Unbekannt muss es sein, schmierig, wild, animalisch, sie will gezwungen werden.
Danach verliert sie schnell das Interesse an den Männern.
„(…) eingezwängt zwischen ihrer Mutter und dem Mann, die sich schlüpfrige Blicke zuwarfen, empfand Adèle zum ersten Mal diese Mischung aus Angst und Lust, aus Abscheu und sexueller Erregung. (…) Niemals, weder in den Armen der Männer noch bei ihren Spaziergängen auf demselben Boulevard Jahre später, hatte sie je wieder dieses magische Gefühl, das Niedere und das Obszöne, die bourgeoise Perversion und das menschliche Elend so mit der Hand greifen zu können.“ (S. 68)

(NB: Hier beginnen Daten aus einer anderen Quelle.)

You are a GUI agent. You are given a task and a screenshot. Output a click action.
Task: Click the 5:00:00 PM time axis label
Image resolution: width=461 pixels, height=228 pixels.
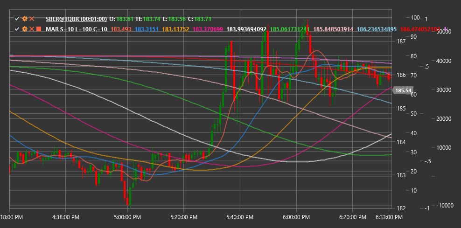tap(127, 217)
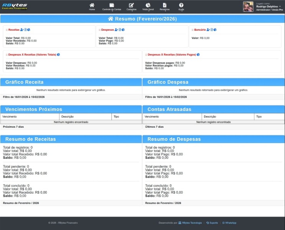Click the document icon beside Receitas

tap(25, 30)
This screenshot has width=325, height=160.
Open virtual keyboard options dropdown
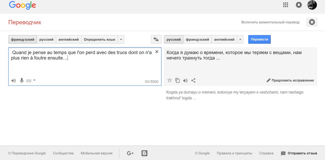pos(34,80)
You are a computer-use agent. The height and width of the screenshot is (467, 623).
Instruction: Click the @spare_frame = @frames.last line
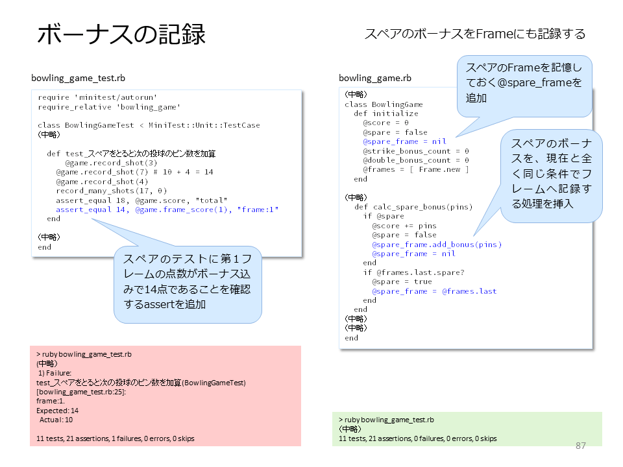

Im Laufe des Romans erfährt der Leser ein wenig davon, was
zu Adèles Verhalten geführt haben mag. Dies soll hier nicht vorweg genommen
werden. Es wird deutlich, dass Adèle alle möglichen Arten von Suchtverhalten
hat und daraus jeweils den Kick sucht, nur um sich selbst zu spüren, das Alte abzuschütteln,
der Realität zu entfliehen. Sie trinkt zu viel, raucht ständig, lebt am Rande
der Magersucht und ist sexsüchtig. In den Süchten erlebt sie den
Kontrollverlust, den ihr bürgerliches Leben nicht erlaubt. Sie fühlt sich
einsam und scheint sich durch das Verlangen nach sexueller Gewalt selbst
bestrafen zu wollen.
Wer nun meint, Adèle sei damit eine Ausnahmeerscheinung
unter den Frauen, sollte nicht zu schnell urteilen. Denn Adèles Gefühle haben
viele Frauen – sicher auch Männer -, leben diese aber in anderer Form aus. Manche
Menschen ritzen sich, andere nehmen Drogen, um sich zu betäuben, und Süchte
gibt es viele, etwa Spielen, Internet oder Essen. Manche davon sind leichter zu
verbergen als Adèles Sexeskapaden. Die Frage dahinter ist schwer zu
beantworten: Wie lebt man denn echt? Wie kann ich gesellschaftlich akzeptiert
und trotzdem wirklich ich sein? Wie gehe ich mit schlimmen Erfahrungen und
negativen Gefühlen um, ohne mir selbst zu schaden? Adèle und ihr Mann sind sprachlos.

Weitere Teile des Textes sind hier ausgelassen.